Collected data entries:
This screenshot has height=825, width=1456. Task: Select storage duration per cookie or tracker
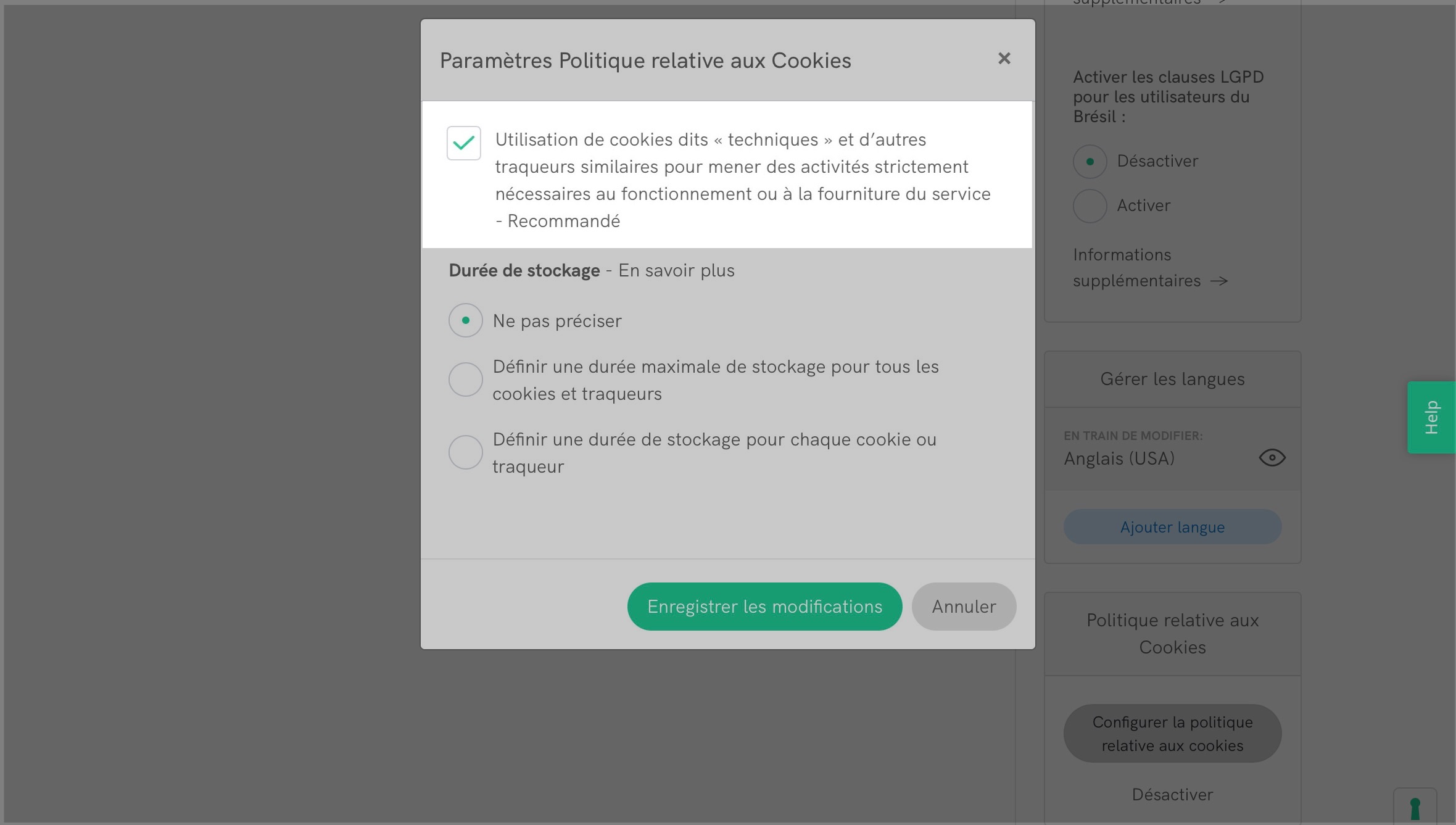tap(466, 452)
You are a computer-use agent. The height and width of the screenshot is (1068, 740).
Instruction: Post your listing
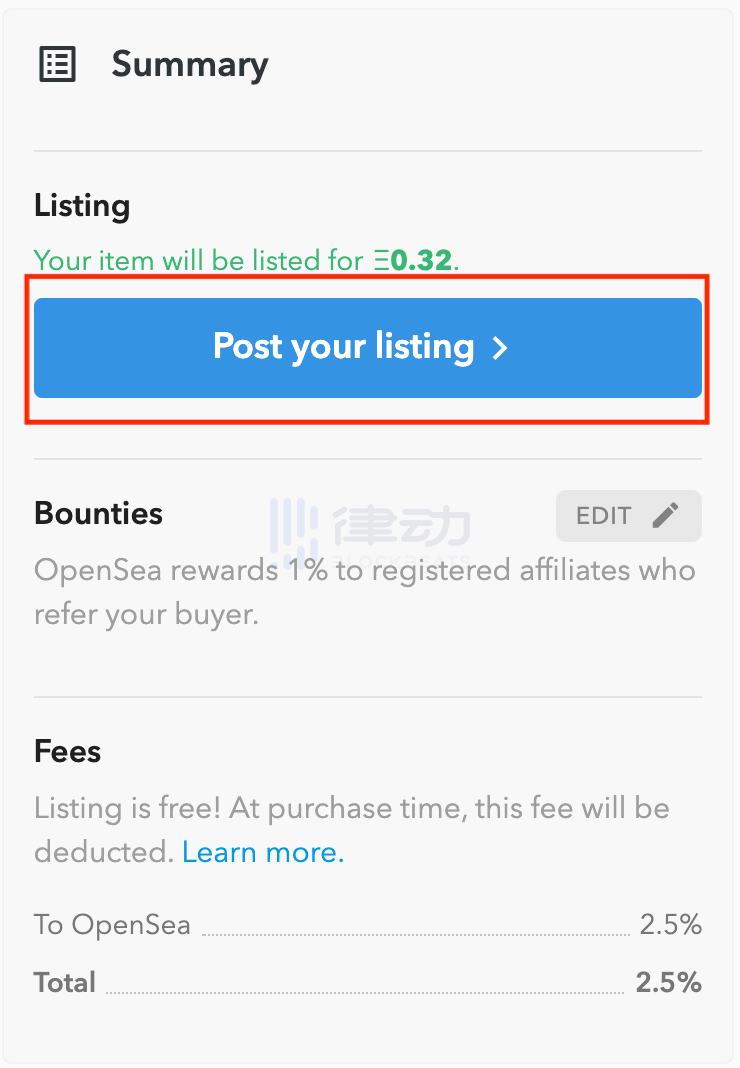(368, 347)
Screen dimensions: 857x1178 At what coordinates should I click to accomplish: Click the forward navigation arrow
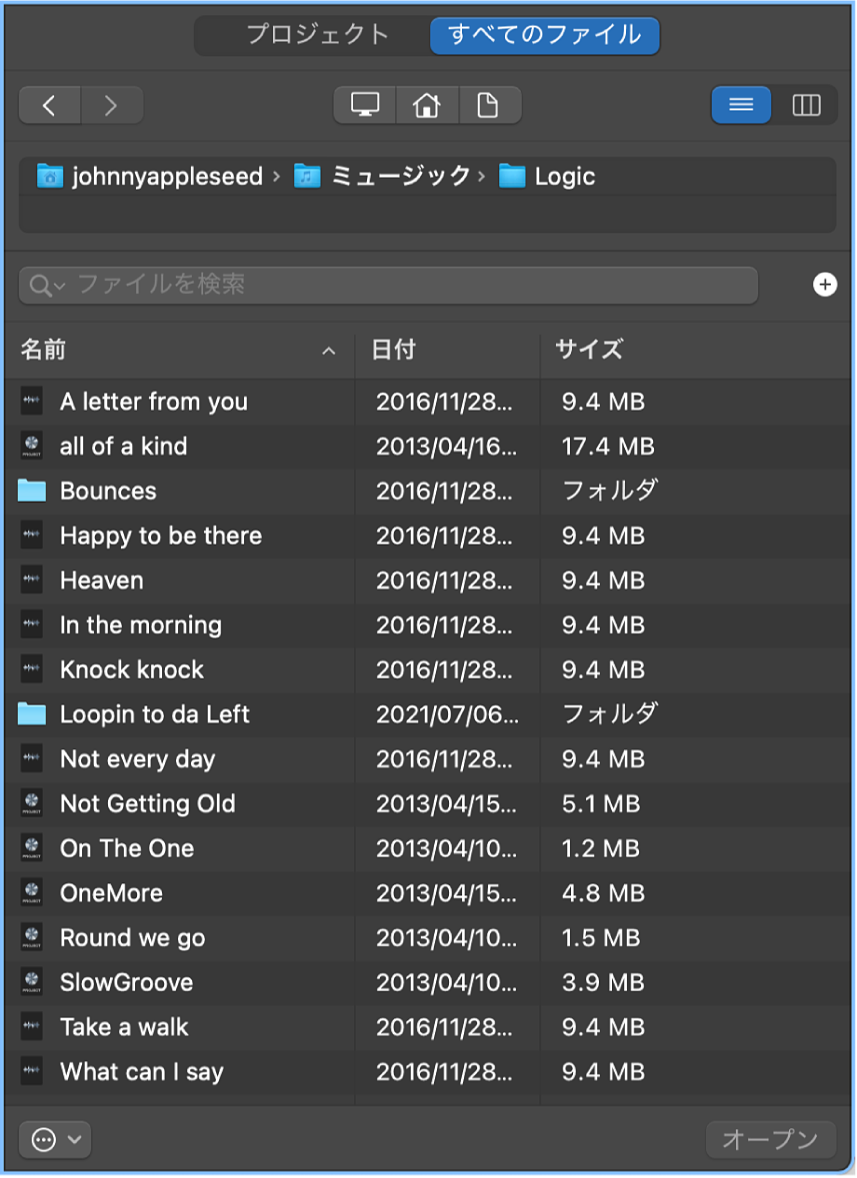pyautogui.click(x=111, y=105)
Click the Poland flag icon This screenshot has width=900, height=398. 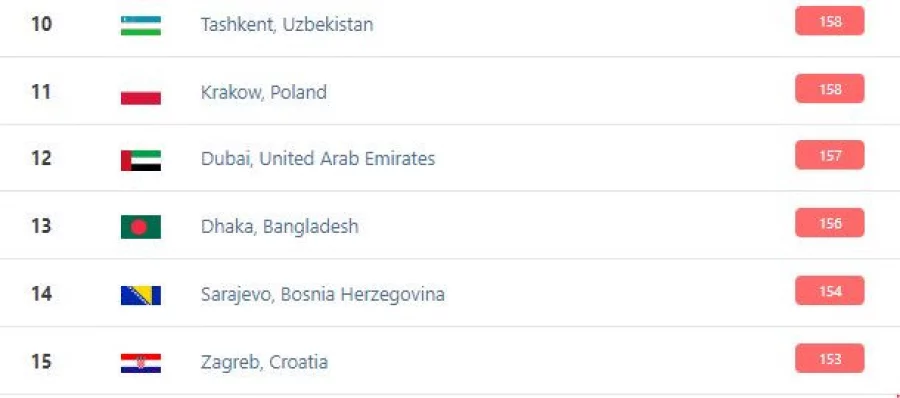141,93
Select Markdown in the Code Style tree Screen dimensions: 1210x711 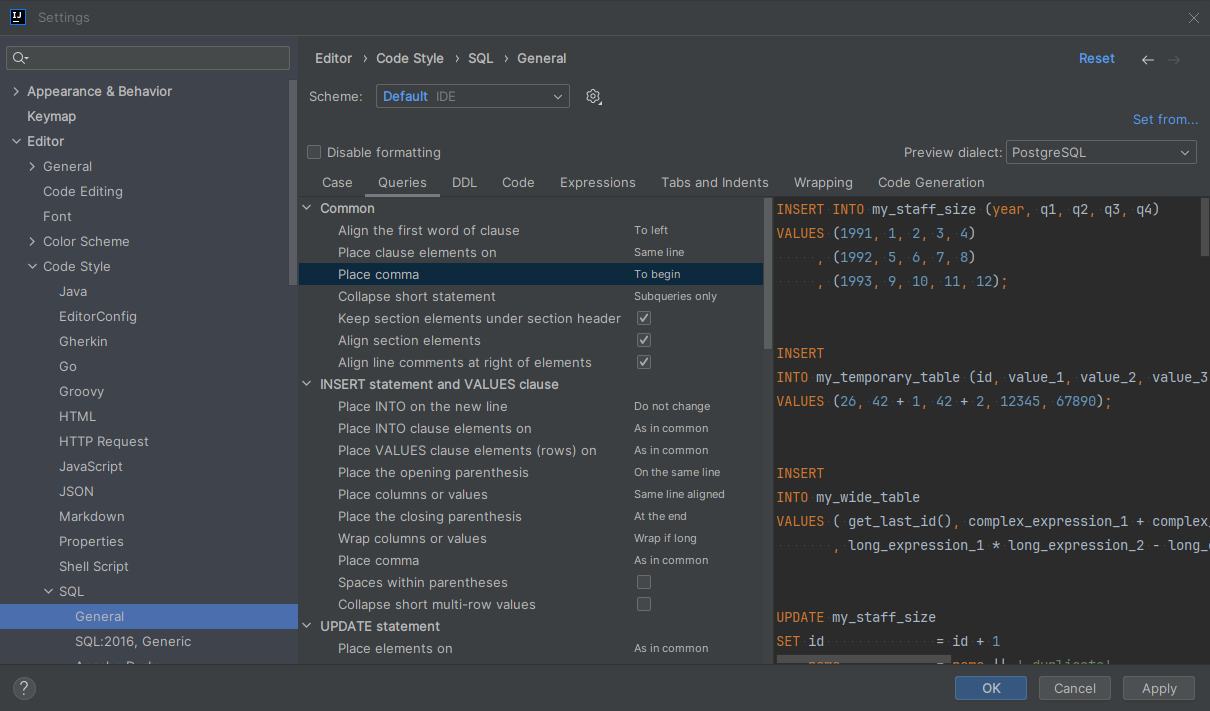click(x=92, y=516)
--
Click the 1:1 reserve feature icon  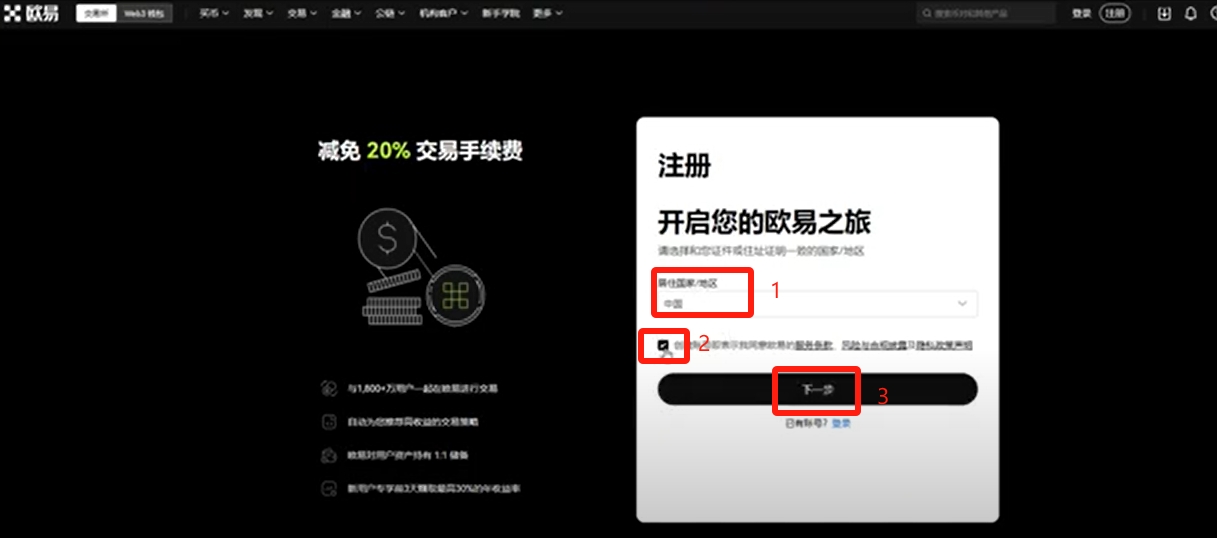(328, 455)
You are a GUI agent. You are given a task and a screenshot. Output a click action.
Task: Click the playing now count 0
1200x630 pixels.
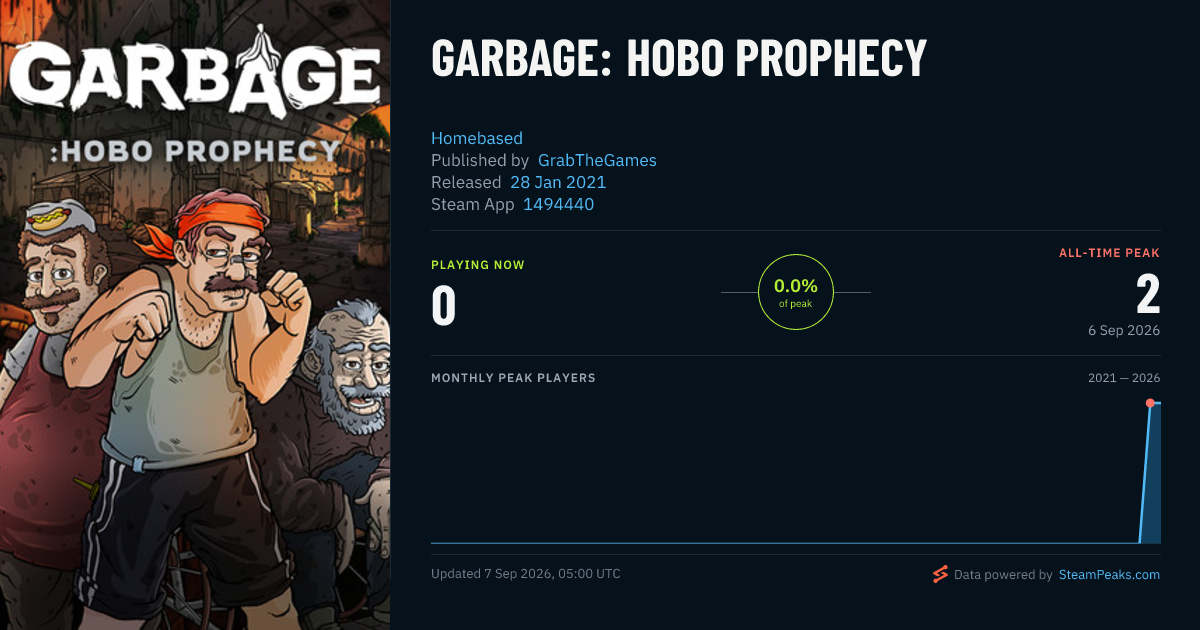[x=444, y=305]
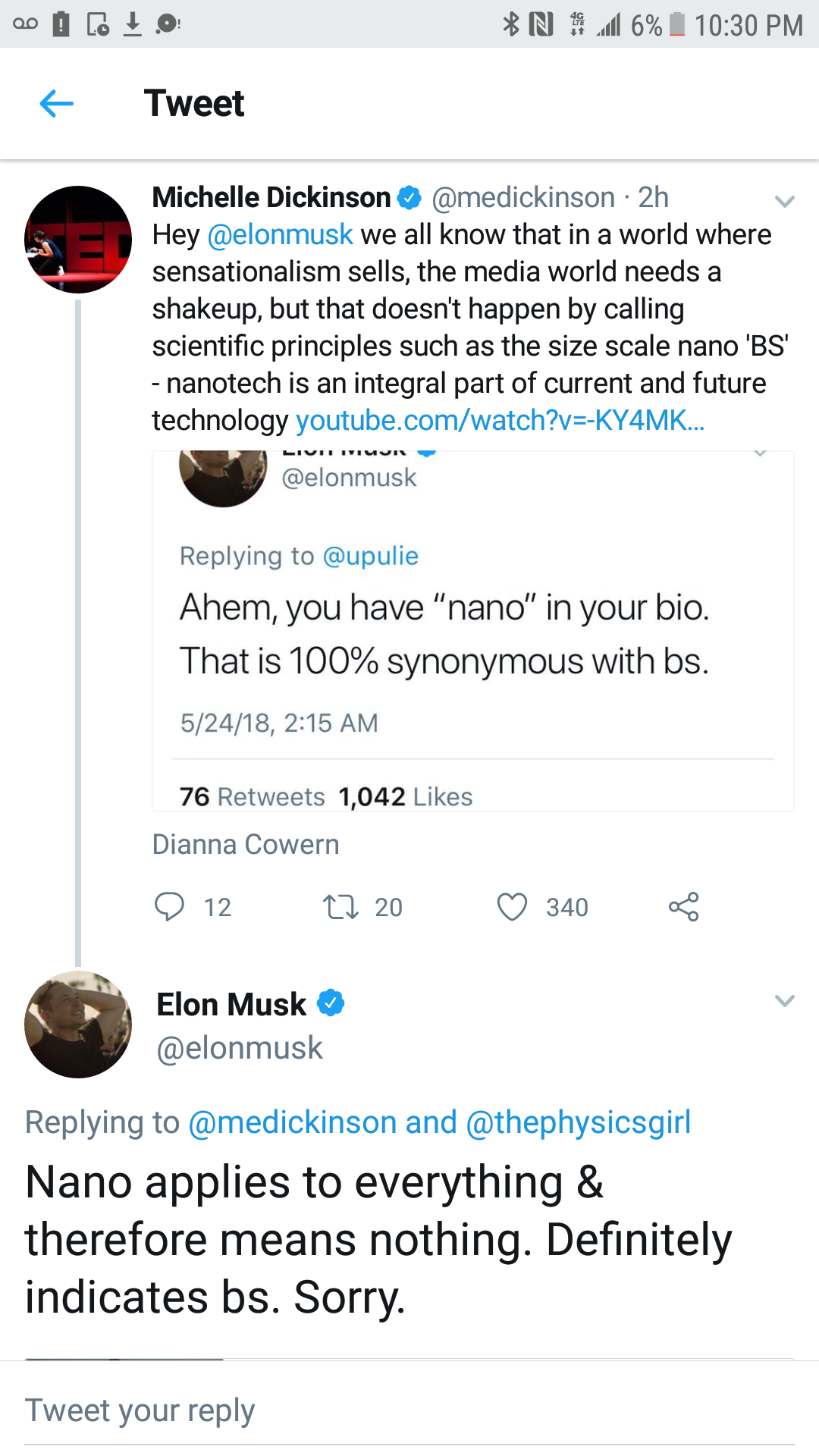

### To do
Search the entries above for lines containing the word "agent", and copy each one.

### Answer section
You are a computer-use agent. The height and width of the screenshot is (1068, 740).
You are a GUI agent. You are given a task and a screenshot. Output a click action.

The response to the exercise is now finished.